Readers: Ryan Adams, Qi Lei (NYU)

A copy of his thesis is available upon request. Please email gradinfo@cs.princeton.edu if you would like a copy of the thesis.

Everyone is invited to attend his talk.

Abstract follows below:

Machine learning has recently seen widespread usage of large foundation models which, although highly expressive, are also prone to overfitting when trained on limited domain specific datasets. As such, training on larger but indirectly relevant datasets to extract useful representations, and more generally meta-learning, has proven to be key for using these models in data-sparse settings. This dissertation presents a theoretical study of the assumptions underlying meta-learning, focusing on two settings:

Meta-Supervised Learning: Prior work has analyzed the statistical complexity of learning a fixed representation for several regression tasks. However, methods in practice, including popular gradient-based approaches like MAML, fine-tune representations for each task. As such, we performed the first theoretical study of fine-tuning-based representation learning. Firstly, we derive sample complexity bounds on a representative procedure applied to a generic class of representations. Secondly, we establish a sample complexity separation between using fine-tunable and fixed representations, illustrating when fine-tuning is preferable.

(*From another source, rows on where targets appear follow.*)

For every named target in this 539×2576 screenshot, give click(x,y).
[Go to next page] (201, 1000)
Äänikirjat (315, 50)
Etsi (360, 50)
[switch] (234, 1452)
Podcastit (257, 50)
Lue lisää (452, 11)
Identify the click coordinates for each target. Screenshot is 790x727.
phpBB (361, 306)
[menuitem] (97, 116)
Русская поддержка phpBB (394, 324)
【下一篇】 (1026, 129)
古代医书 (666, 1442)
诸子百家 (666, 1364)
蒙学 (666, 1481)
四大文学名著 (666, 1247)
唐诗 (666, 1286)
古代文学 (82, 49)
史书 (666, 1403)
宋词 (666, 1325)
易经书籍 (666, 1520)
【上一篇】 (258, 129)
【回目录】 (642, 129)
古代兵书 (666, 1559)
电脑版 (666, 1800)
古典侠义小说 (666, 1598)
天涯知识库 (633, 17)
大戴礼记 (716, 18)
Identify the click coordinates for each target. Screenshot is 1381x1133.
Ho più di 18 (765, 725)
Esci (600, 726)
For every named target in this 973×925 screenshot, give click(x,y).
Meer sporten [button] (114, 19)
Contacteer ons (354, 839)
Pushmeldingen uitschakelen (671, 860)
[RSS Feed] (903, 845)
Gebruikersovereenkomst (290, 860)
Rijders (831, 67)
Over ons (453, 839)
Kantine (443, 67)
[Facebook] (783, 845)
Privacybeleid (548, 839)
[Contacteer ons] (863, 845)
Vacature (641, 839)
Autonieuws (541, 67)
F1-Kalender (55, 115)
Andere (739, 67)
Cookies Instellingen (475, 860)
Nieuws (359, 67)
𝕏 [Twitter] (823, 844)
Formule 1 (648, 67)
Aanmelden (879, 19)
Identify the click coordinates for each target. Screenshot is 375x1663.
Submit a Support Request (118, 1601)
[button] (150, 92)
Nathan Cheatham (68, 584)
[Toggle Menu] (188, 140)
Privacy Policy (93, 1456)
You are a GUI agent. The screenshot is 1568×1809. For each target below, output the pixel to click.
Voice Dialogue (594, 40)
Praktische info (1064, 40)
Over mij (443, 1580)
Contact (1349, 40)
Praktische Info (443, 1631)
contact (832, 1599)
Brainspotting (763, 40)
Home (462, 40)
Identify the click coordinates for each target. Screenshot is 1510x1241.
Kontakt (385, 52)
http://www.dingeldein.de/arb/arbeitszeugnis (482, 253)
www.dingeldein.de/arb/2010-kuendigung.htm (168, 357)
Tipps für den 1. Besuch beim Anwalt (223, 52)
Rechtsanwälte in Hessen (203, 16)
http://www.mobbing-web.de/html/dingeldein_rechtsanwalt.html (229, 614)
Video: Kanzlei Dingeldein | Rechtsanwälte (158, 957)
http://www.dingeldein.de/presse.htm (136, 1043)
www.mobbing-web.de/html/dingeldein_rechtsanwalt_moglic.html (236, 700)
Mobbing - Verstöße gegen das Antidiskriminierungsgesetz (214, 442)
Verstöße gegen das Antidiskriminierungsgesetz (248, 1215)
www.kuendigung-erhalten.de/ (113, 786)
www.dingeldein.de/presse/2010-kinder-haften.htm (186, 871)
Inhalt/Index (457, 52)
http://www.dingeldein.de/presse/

Meta-Reinforcement Learning (RL): Many notions of shared task structure exist for meta-RL, including broadly useful “options” as in hierarchical RL (HRL). However, prior HRL regret bounds assume that the hierarchical structure is known a priori. To bridge this gap, we construct a notion of hierarchical structure that is provably recoverable under appropriate “coverage conditions”. Secondly, we show that the recovered hierarchy can be used to achieve downstream task regret exponentially better than minimax, under mild assumptions. These conditions encode notions such as temporal and state/action abstractions, suggesting that our analysis captures important aspects of HRL in practice.